• _PERINTAH_
- 1) Terjemahkan kalimat "Namun, ada dua kali yang lebih istimewa." dari teks tentang bulan Dzulhijjah ke dalam bahasa Inggris.
- 2) Kutip tanpa perubahan seluruh bagian teks tentang bulan Dzulhijjah, mulai dari "Bulan Dzulhijjah selaku" sampai ke "oleh para pengikutnya.".

• _KUTIPAN TEKS_

Bulan Dzulhijjah selaku bulan terakhir dalam kalender Islam tidak terlepas dari peristiwa-peristiwa penting yang terjadi di dalamnya. Lebih dari satu juta orang yang memeluk agama kedamaian ini memenuhi panggilan Sang Pencipta untuk berhadir lagi berjumpa dengan manusia lain pula pada sebuah tempat yang penuh dengan sejarah. Dimulai dengan kisah terciptanya Sumur Zam-zam, Peristiwa Sa'i dan Pelontaran Jumrah. Sang protagonis yang menjadi awal cerita, namanya selalu disebut dalam setiap pengabdian harian oleh para pengikutnya.
Lima waktu setiap harinya setelah sujud terakhir adalah saatnya. Umat mengharapkan kesejahteraan serta kedamaian tercurah kepadanya serta keluarganya. Namun, ada dua kali yang lebih istimewa. Jamaah yang memenuhi masjid maupun tersebar di tanah lapang mengumandangkan takbir sebelum shalat didirikan. Sekali setelah puasa sebulan usai, sekali di bulan saat Masjidil Haram diisi hampir penuh oleh manusia.

• _CATATAN TERSEDIA_
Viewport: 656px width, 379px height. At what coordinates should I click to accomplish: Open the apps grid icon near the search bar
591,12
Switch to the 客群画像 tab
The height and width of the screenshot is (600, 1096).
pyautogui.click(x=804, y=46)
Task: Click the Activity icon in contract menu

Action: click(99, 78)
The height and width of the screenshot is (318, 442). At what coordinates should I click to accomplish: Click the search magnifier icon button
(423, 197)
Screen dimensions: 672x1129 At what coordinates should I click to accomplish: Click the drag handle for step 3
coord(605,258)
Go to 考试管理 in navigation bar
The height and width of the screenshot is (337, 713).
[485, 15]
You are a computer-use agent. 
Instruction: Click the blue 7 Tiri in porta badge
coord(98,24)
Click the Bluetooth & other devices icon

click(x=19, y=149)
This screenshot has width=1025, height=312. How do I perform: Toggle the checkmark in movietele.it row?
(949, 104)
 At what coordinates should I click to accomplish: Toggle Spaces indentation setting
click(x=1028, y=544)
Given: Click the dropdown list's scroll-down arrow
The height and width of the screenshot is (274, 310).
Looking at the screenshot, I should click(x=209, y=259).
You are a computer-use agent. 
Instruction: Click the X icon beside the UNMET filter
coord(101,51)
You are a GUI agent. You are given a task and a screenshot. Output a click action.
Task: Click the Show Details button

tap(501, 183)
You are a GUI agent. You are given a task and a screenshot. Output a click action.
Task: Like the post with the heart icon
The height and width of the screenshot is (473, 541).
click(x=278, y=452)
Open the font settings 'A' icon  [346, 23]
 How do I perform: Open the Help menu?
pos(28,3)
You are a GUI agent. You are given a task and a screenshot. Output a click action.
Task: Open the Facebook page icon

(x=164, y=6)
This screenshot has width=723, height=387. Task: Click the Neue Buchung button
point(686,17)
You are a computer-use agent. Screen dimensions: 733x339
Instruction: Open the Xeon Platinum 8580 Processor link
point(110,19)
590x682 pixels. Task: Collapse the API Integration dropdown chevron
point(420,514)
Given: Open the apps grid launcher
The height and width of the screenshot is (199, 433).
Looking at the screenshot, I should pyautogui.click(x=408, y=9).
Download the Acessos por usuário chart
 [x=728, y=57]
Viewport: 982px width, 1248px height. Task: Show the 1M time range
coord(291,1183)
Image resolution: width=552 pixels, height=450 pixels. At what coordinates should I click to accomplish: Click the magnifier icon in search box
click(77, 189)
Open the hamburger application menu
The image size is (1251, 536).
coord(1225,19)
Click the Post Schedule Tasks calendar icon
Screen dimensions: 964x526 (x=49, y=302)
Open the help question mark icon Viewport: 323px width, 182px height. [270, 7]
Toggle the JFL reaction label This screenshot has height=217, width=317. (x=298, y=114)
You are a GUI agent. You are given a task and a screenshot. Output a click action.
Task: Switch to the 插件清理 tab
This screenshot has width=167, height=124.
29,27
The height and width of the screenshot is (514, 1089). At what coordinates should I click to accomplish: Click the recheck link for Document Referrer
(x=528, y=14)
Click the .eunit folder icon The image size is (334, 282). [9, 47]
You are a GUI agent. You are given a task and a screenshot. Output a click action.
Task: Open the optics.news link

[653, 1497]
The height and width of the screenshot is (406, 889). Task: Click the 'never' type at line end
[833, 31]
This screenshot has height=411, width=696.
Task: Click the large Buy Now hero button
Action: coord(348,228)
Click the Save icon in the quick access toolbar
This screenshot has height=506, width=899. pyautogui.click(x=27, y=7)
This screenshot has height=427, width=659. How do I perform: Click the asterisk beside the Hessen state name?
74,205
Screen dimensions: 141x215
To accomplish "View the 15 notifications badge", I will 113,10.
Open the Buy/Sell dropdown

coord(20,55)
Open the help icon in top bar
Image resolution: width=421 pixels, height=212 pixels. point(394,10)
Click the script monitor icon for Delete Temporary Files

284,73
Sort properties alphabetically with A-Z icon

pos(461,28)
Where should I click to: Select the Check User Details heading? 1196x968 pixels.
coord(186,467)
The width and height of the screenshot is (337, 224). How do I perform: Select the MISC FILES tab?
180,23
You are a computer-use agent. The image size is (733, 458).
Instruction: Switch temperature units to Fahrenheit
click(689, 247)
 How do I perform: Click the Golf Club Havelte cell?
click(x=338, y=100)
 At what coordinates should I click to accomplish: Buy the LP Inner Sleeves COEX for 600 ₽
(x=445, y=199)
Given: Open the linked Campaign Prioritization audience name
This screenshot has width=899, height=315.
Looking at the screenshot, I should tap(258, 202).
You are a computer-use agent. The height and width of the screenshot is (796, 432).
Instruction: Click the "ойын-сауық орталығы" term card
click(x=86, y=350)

• _JAWABAN_
- 1) However, there are two occasions that are more special.

- 2)
Bulan Dzulhijjah selaku bulan terakhir dalam kalender Islam tidak terlepas dari peristiwa-peristiwa penting yang terjadi di dalamnya. Lebih dari satu juta orang yang memeluk agama kedamaian ini memenuhi panggilan Sang Pencipta untuk berhadir lagi berjumpa dengan manusia lain pula pada sebuah tempat yang penuh dengan sejarah. Dimulai dengan kisah terciptanya Sumur Zam-zam, Peristiwa Sa'i dan Pelontaran Jumrah. Sang protagonis yang menjadi awal cerita, namanya selalu disebut dalam setiap pengabdian harian oleh para pengikutnya.